6. The dynamic balance test device of the Roots blower rotor according to claim 5, wherein four curved surface grooves (807) distributed at equal intervals are formed in the rotating frame (801), inner walls of the four curved surface grooves (807) on the same side are respectively and slidably connected with the outer parts of the four short shafts (806), toothed rings (808) are fixedly connected to the outer parts of the rotating frame (801), fixed shafts (809) are arranged on the outer parts of the toothed rings (808), clamping pieces (810) are movably connected to the outer parts of the fixed shafts (809) on the opposite sides of the stand (2), the clamping pieces (810) are clamped with the toothed rings (808) on the same side, torsion springs (812) are respectively and circumferentially arranged on the outer parts of the fixed shafts (809), one ends of the torsion springs (812) are fixedly connected with the outer parts of the clamping pieces (810), and one sides, far away from the stand (2), of the clamping pieces (810) are fixedly connected with deflector rods (811).

7. The dynamic balance test device of a Roots blower rotor according to claim 6, wherein the fixing module (9) comprises a rectangular groove (901), the rectangular groove (901) is formed on the upper side of the base plate (1) and is located on one side of the stand (2) far away from the direct current motor (7), the support bracket (902) is connected in a sliding manner in the rectangular groove (901), a spring II (903) is fixedly connected on one side of the support bracket (902) close to the stand (2), one side of the spring II (903) far away from the support bracket (902) is fixedly connected with the outer part of the stand (2), and an inserting frame (904) is fixedly connected on the upper side of the support bracket (902).

8. The dynamic balance test device of the Roots blower rotor according to claim 7, wherein the inner wall of the insertion frame (904) is slidably connected with one end of the shaft rod (4) far away from the direct current motor (7), the output end of the direct current motor (7) is connected with an inclined plane ring (905) through a coupling, a thread groove (906) is formed in the outer portion of the inclined plane ring (905), and a rotating ring (907) is arranged in the outer portion of the inclined plane ring (905).

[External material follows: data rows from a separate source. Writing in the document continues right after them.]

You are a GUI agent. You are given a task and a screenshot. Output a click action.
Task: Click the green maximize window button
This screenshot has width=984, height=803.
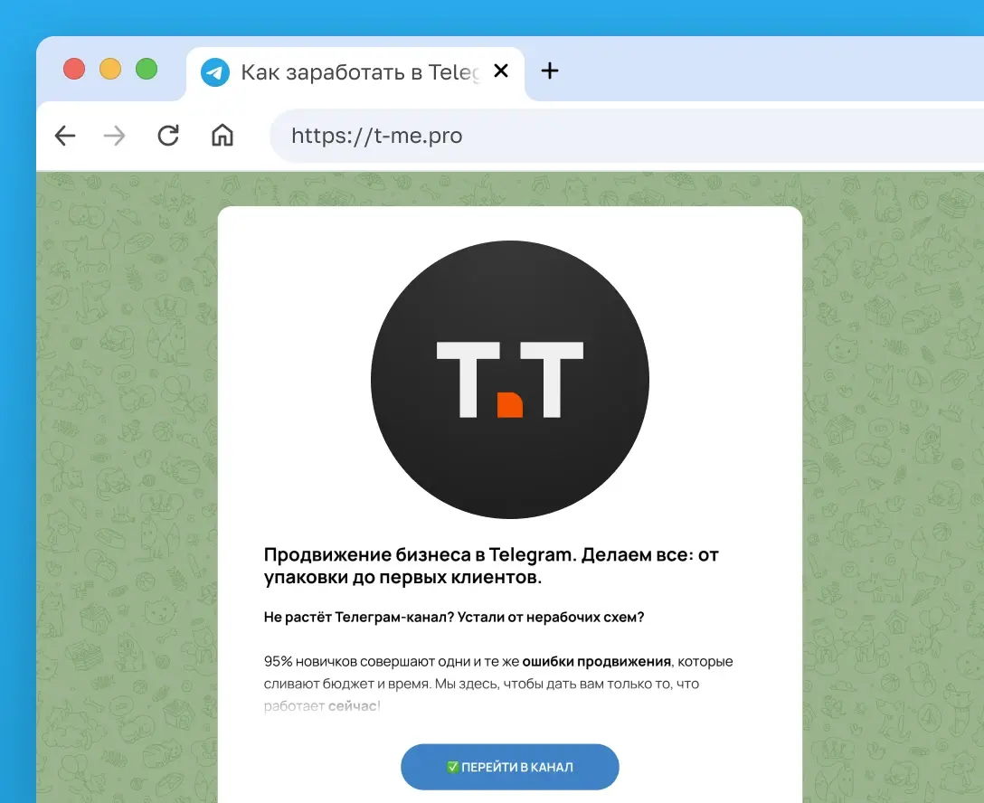coord(147,69)
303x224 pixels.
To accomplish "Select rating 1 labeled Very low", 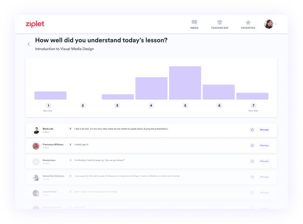I will click(x=49, y=106).
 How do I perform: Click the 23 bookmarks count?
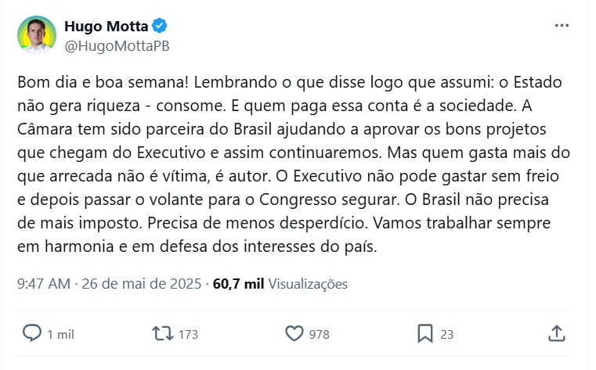tap(447, 334)
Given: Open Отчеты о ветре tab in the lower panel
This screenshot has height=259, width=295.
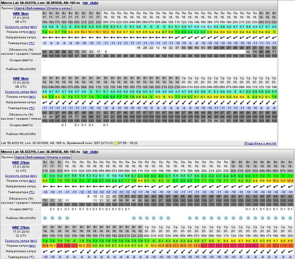Looking at the screenshot, I should [x=59, y=157].
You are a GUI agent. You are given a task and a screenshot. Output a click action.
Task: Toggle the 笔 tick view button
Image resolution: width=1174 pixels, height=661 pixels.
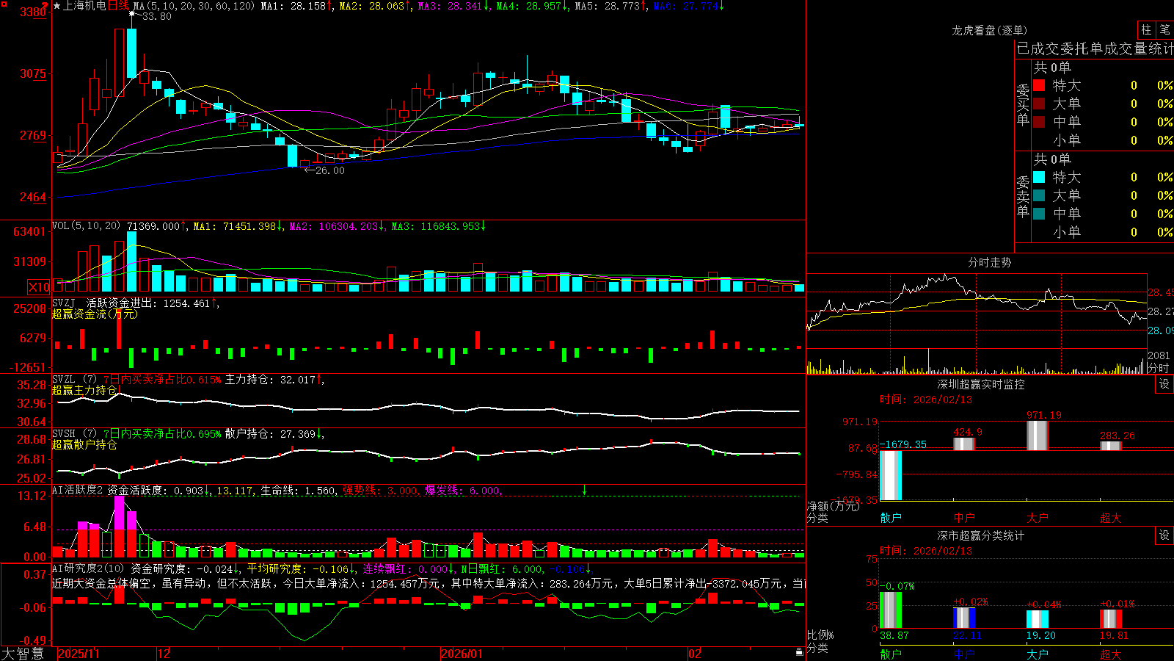pyautogui.click(x=1164, y=29)
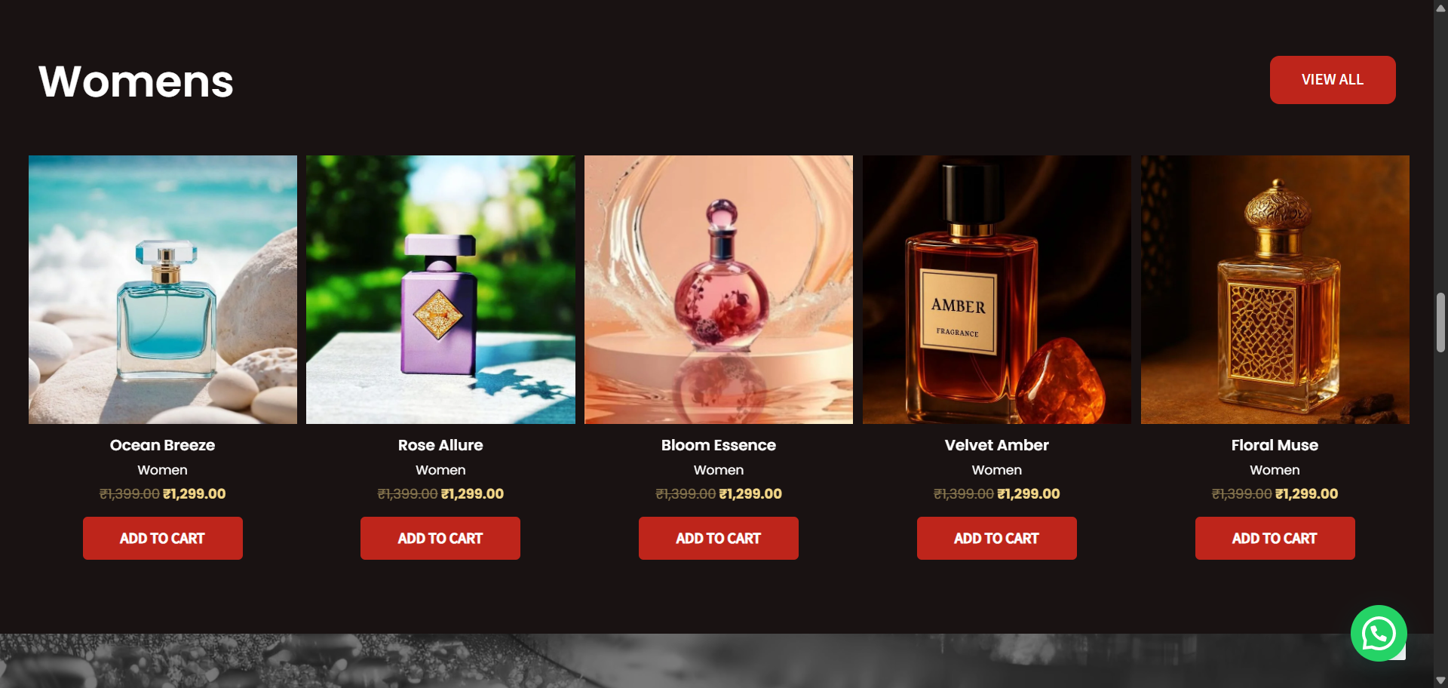Add Velvet Amber to cart
This screenshot has width=1448, height=688.
[x=997, y=539]
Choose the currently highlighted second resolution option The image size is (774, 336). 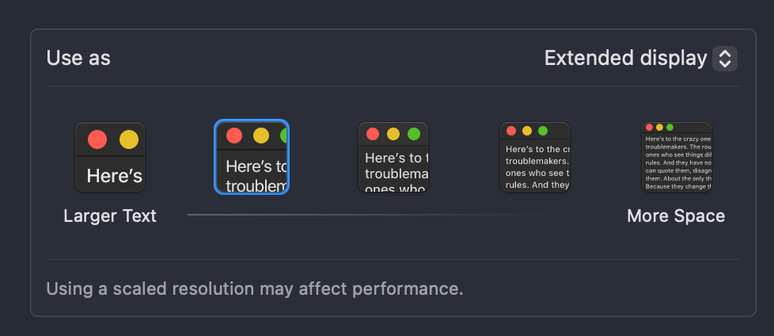point(252,157)
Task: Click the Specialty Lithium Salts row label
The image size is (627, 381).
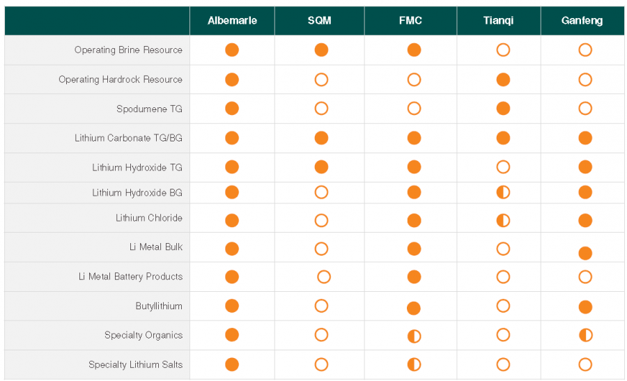Action: [135, 364]
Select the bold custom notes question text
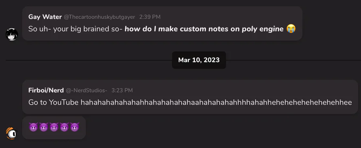This screenshot has width=361, height=148. tap(204, 29)
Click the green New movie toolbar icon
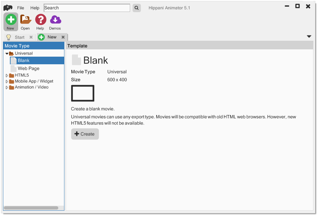This screenshot has height=215, width=317. point(11,20)
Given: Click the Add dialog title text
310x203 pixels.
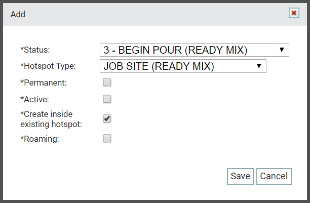Looking at the screenshot, I should (18, 14).
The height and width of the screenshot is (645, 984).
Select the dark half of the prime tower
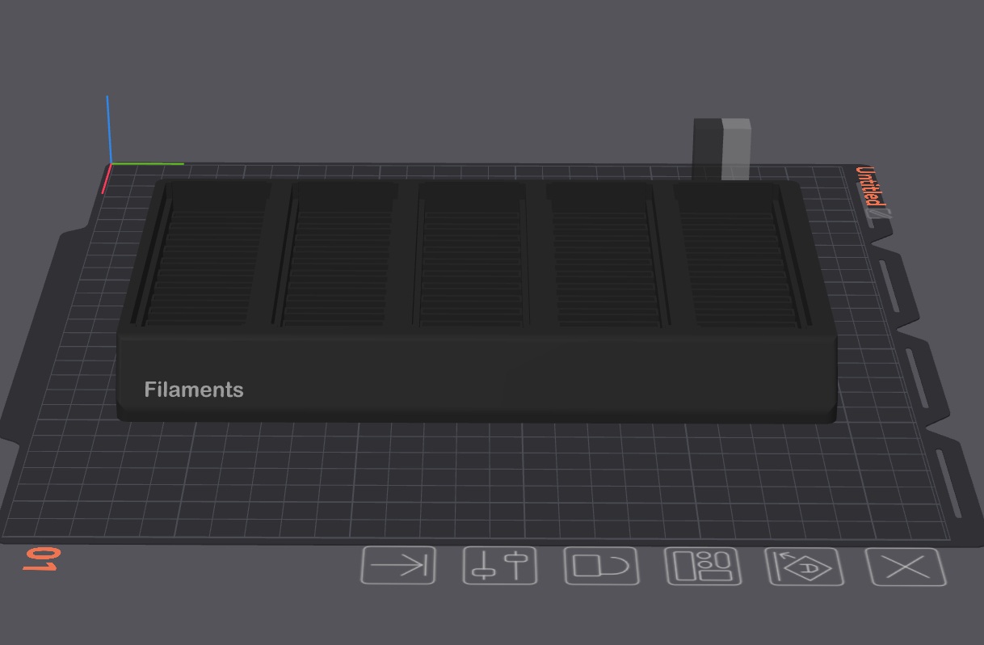(708, 149)
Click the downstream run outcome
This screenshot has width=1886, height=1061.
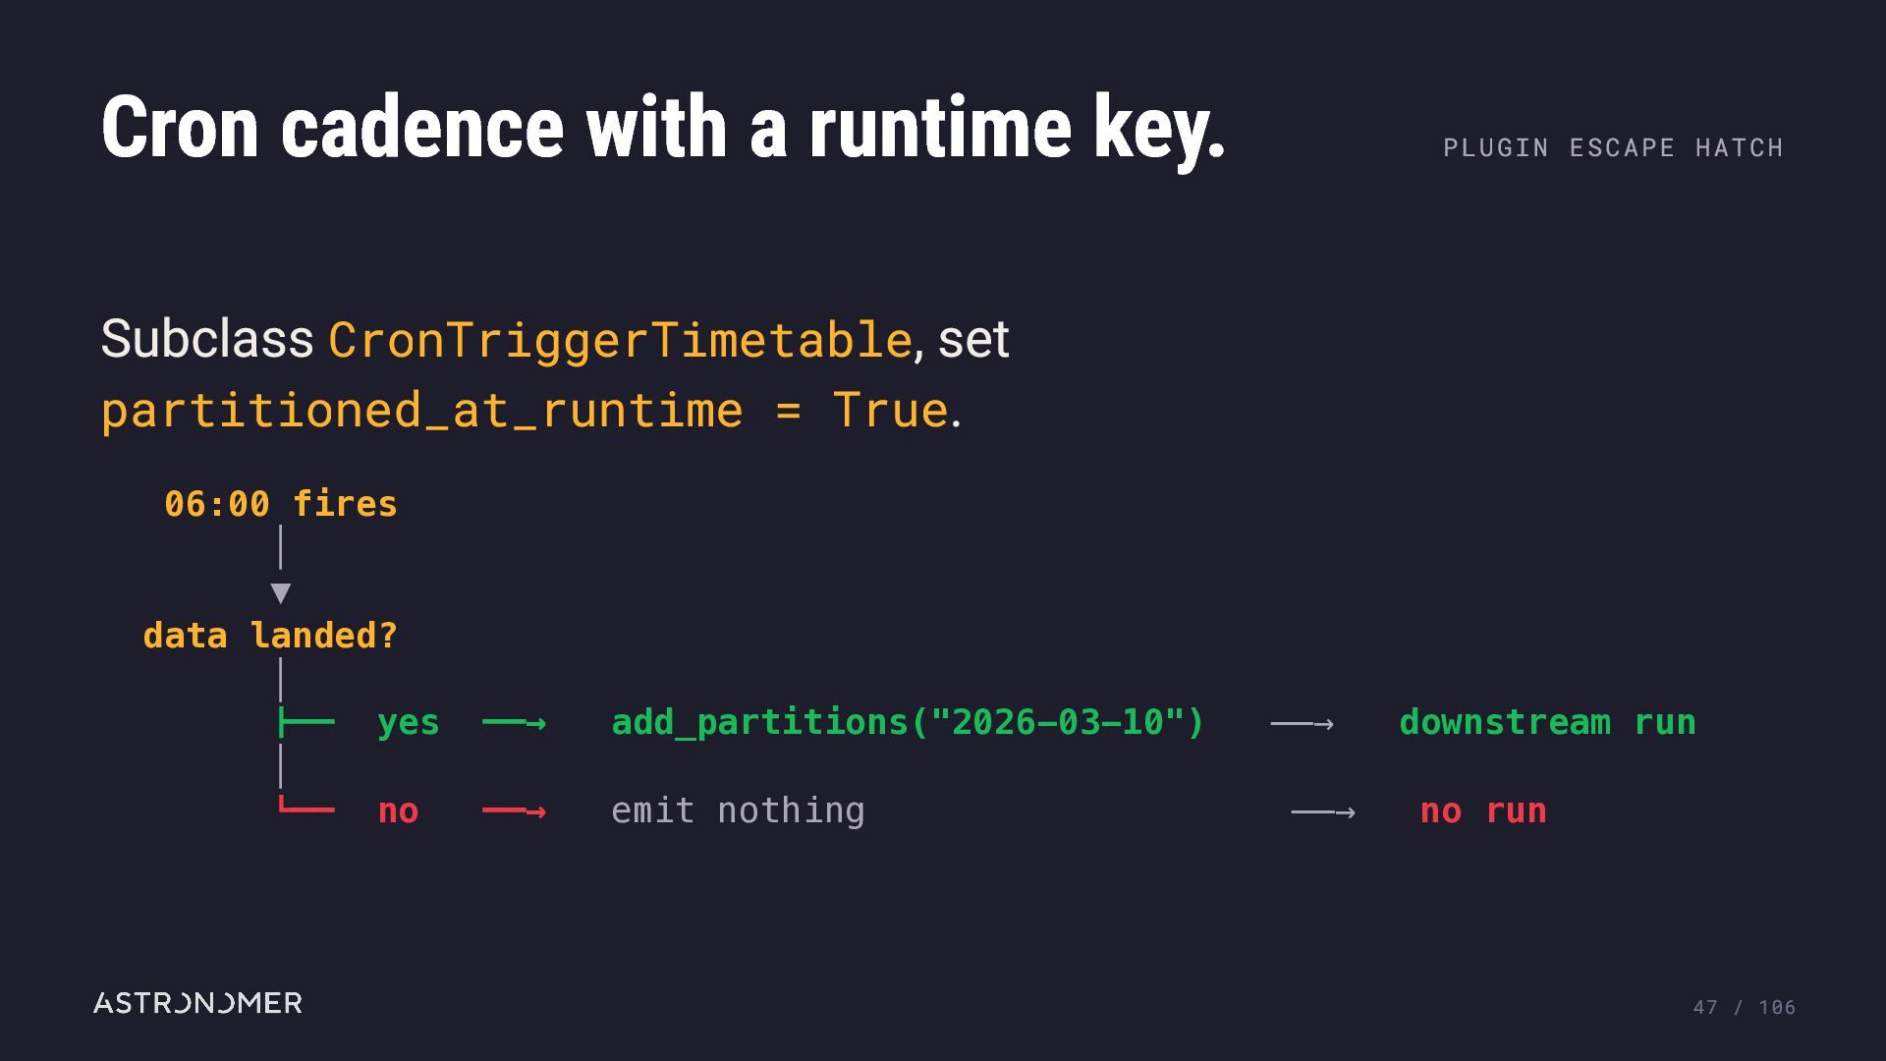pyautogui.click(x=1547, y=722)
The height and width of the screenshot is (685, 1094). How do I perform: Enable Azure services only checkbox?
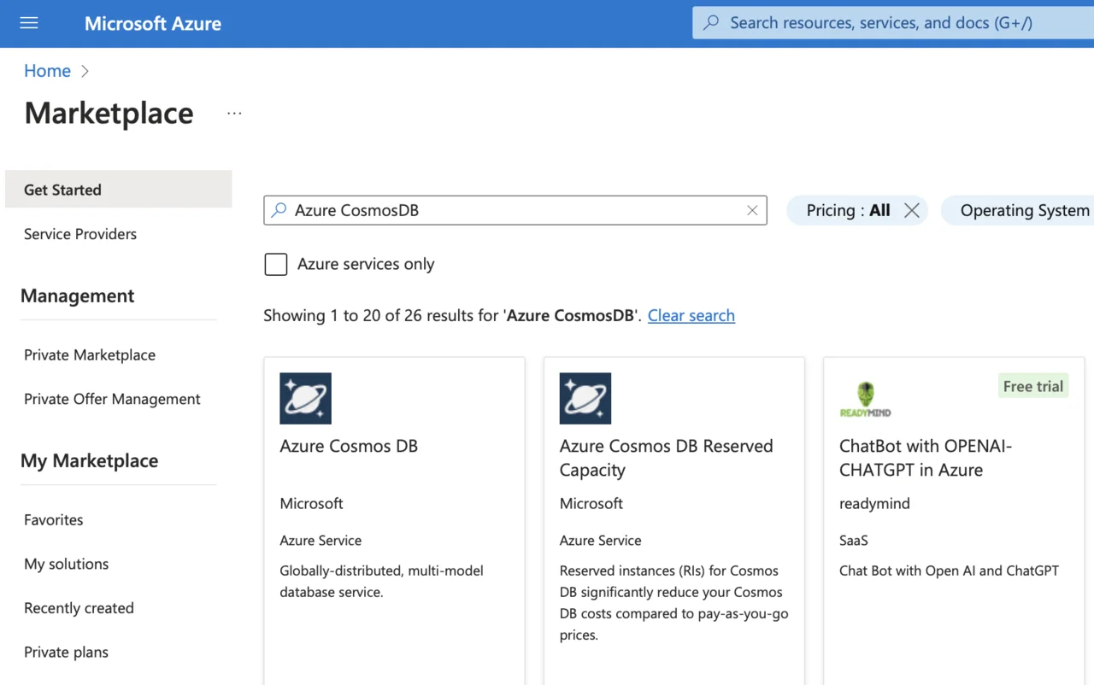pyautogui.click(x=276, y=264)
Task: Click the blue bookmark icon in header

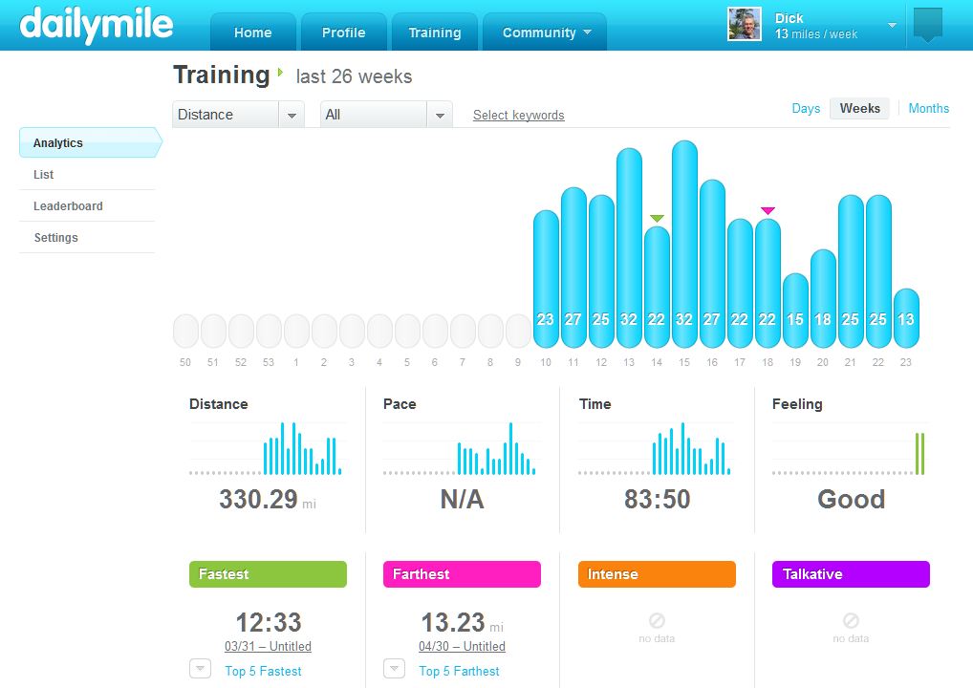Action: coord(927,25)
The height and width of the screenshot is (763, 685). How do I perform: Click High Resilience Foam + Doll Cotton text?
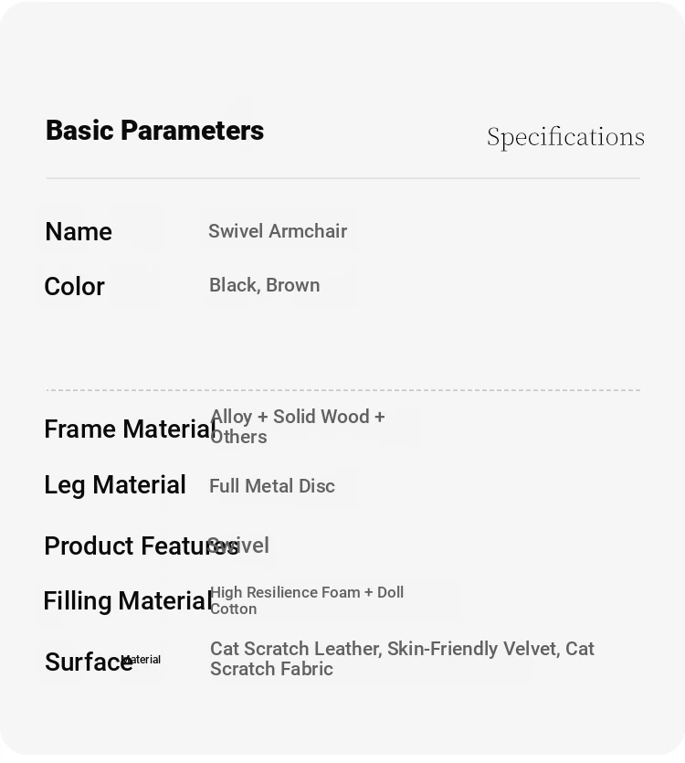[x=307, y=600]
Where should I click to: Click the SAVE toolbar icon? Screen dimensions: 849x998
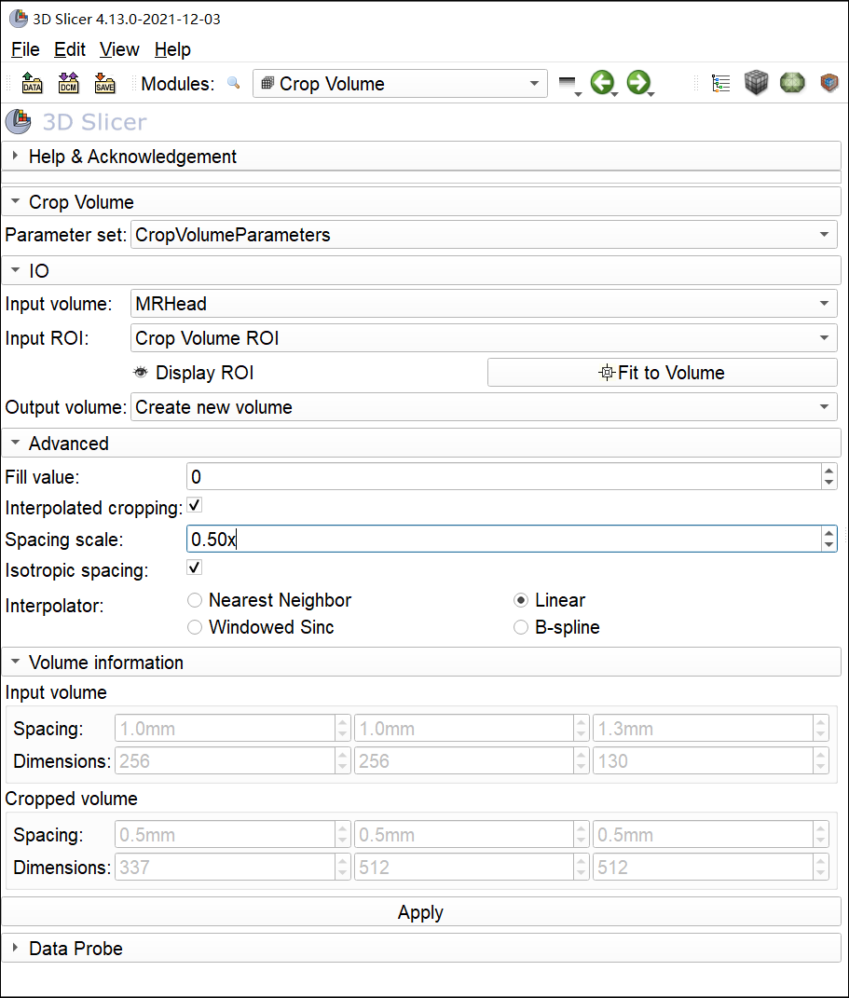pos(104,84)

9. The dynamic balance test device of the Roots blower rotor according to claim 8, wherein the inner wall of the rotating ring (907) is rotationally connected with the thread groove (906) through external threads, a plurality of strip-shaped grooves (909) with circumferences distributed at equal intervals are formed in the inclined surface ring (905), a plurality of rubber pads (908) with circumferences distributed at equal intervals are fixedly connected with the inner wall of the inclined surface ring (905), and one side, opposite to the shaft rod (4), of each rubber pad (908) is attached.

10. A method for testing the dynamic balance of a Roots blower rotor, using a device for testing the dynamic balance of a Roots blower rotor according to any one of claims 1 to 9, comprising the steps of:

before rotor dynamic balance test measurement is carried out, a fixing module (9) is used for placing a rotor body (5) to be subjected to the rotor dynamic balance test measurement on a device, and the rotor body is fixed, so that the fixing module (9) connects a shaft lever (4) on the rotor body (5) to the output end of a direct current motor (7);

starting a direct current motor (7) for dynamic balance test measurement, using an infrared moment measuring instrument (10) in a multi-angle measuring module (8) driving device to measure the section of the rotating rotor body (5), adjusting the angle for repeated measurement for multiple times, and finally marking and recording unbalanced points on the rotor.